ExArrow Quick Start
deps = [
{:explorer, "~> 0.11"},
{:kino, "~> 0.19.0"},
{:adbc, "~> 0.12"},
{:nimble_pool, "~> 1.1"},
{:nx, "~> 0.12"},
{:telemetry, "~> 1.0"},
{:flow, "~> 1.2"},
{:gen_stage, "~> 1.2"},
{:broadway, "~> 1.0"}
]
# Opened from livebook/ in the repo → local source; otherwise Hex (precompiled NIF).
local? = File.exists?(Path.join(__DIR__, "../native/ex_arrow_native/Cargo.toml"))
{ex_arrow_dep, extra_deps, config} =
if local? do
System.put_env("EX_ARROW_BUILD", "1")
# Force recompile ex_arrow so optional deps (Nx, GenStage, etc.) are
# detected at compile time.
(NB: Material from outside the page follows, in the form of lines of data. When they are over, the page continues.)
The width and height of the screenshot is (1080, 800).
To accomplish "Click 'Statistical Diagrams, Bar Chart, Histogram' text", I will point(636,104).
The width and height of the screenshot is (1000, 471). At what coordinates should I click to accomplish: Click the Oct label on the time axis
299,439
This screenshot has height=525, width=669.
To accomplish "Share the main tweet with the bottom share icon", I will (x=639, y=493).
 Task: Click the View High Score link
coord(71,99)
Without this, a cached build from a prior
# Mix.install (without these deps) will have stub functions.
ex_arrow_beam = Path.join(__DIR__, "../_build/dev/lib/ex_arrow/ebin")
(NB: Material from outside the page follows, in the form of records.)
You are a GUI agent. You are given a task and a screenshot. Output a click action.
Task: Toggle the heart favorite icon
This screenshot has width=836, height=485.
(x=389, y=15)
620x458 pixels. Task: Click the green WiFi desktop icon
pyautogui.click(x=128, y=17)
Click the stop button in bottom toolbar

if File.dir?(ex_arrow_beam) do
File.rm_rf!(ex_arrow_beam)
end
{
{:ex_arrow, path: Path.expand("..", __DIR__)},
[{:rustler, "~> 0.36", optional: true}],
[adbc: [drivers: [:sqlite]], rustler_precompiled: [force_build: [ex_arrow: true]]]
}
else
{
{:ex_arrow, "~> 0.7.0"},
[],
[adbc: [drivers: [:sqlite]]]
}
end
Mix.install(deps ++ [ex_arrow_dep] ++ extra_deps, config: config)
Start
Get up and running with ExArrow in a few minutes. This notebook touches all major features: IPC (read/write Arrow streams), Arrow Flight (client/server), Flight SQL (parameterized queries), ADBC (query databases), and data interchange (Explorer/Nx).
Configure adbc to use the SQLite driver (for section 5):
Application.put_env(:adbc, :drivers, [:sqlite])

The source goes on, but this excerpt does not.